TENSIONS between Israel and Iran heightened last night as Mahmoud Ahmadinejad headed for the Israeli border.
This came after the Iranian President declared Israel a “fabricated regime” and Lebanon a “university for jihad”.
Mr Ahmadinejad received a rapturous welcome on his first visit to Israel’s neighbour Lebanon as he toured strongholds of the militant organisation Hezbollah.
“Lebanon is an example and school for unwavering resistance to the world’s tyrants and a university for jihad,” he told a rally.
The visit was condemned by the US and had Israel on military alert on its northern border, where only weeks ago there was a firefight between Israeli and Lebanese troops.
Washington and other Western countries called on the Iranian leader not to tour the border area. Mr Ahmadinejad was planning to visit two towns there that had been bombed by Israel during the 2006 war between Israel and Hezbollah.
White House spokesman Robert Gibbs described the visit as “provocative”.
“I think it suggests that Hezbollah values its allegiance to Iran over its allegiance to Lebanon,” he said.
US Secretary of State Hillary Clinton said: “We reject any efforts to destabilise or inflame tensions within Lebanon.
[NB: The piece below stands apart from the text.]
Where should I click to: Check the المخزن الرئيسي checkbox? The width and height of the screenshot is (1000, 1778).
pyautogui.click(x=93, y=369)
We would hope that no visitor would do anything or say anything that would give cause to greater tension or instability in that country.”
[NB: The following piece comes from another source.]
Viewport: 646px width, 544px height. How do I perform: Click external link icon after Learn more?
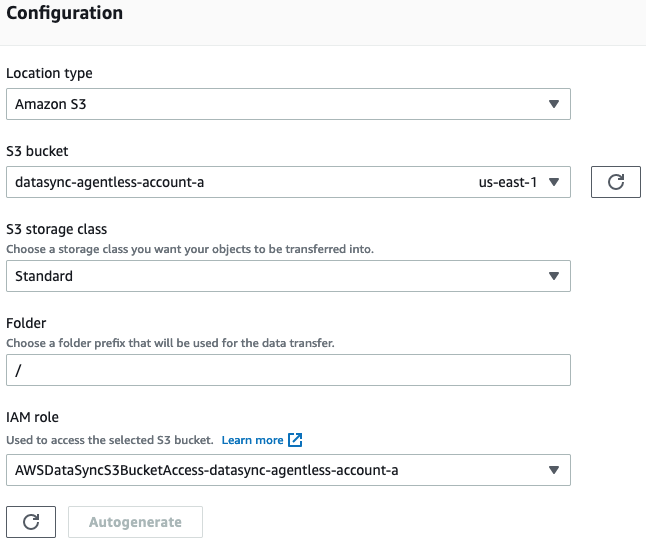point(295,440)
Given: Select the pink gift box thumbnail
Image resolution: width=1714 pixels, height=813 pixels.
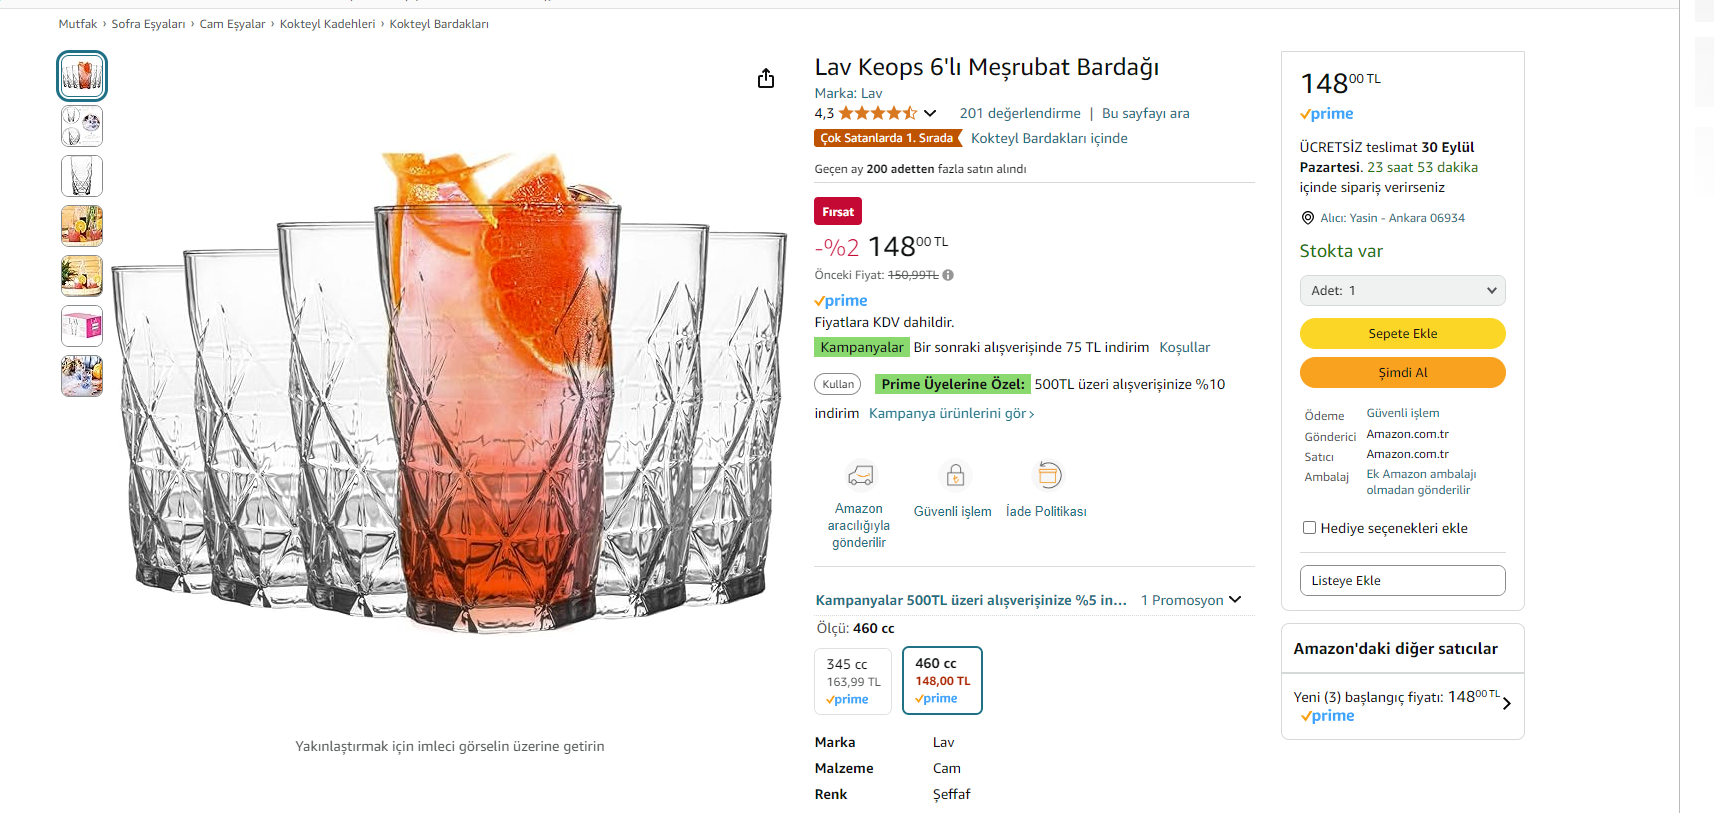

The most sensitive part of the tour was a planned overnight visit to two Shia villages near the Israeli border, BintJbeil, which Hezbollah calls “the capital of resistance”, and Kfar Kana. Both were bombed by Israel in the 2006 war with Hezbollah and rebuilt with Iranian money.
Early reports had suggested Mr Ahmadinejad was planning to throw rocks across the border but Lebanese media later reported that this was not likely to happen.
Although Mr Ahmadinejad received a rousing reception in Hezbollah areas, elements of Lebanon’s majority pro-Western alliance of Prime Minister Saad Hariri were known to be uneasy with the visit. The group, known as the March 14 Alliance, holds the parliamentary majority. But under an agreement made in Doha in 2008, as long as Hezbollah can deliver support from one-third of the parliament, it has a power to veto legislation.
This means Mr Hariri, aligned with Iran’s rival Saudi Arabia, is trying to govern with the knowledge that Hezbollah can veto any proposed changes.
While Mr Hariri yesterday met Mr Ahmadinejad, he is known to be concerned the visit may set off tensions between Shia and Sunni Muslims. Two years ago, Hezbollah fighters took to the streets to oppose changes proposed, then abandoned, by the government.
Mr Ahmadinejad told a rally yesterday: “The Iranian nation will always stand beside the Lebanese nation and will never abandon them . . . we will surely help the Lebanese nation against animosities, mainly staged by the Zionist regime.
“(Israel) feels it has reached a dead end and may stage new treacherous acts to rescue its existence and to create opportunities for itself. I announce here and now that any new treacherous act will merely shorten this fabricated regime’s disgraceful life.”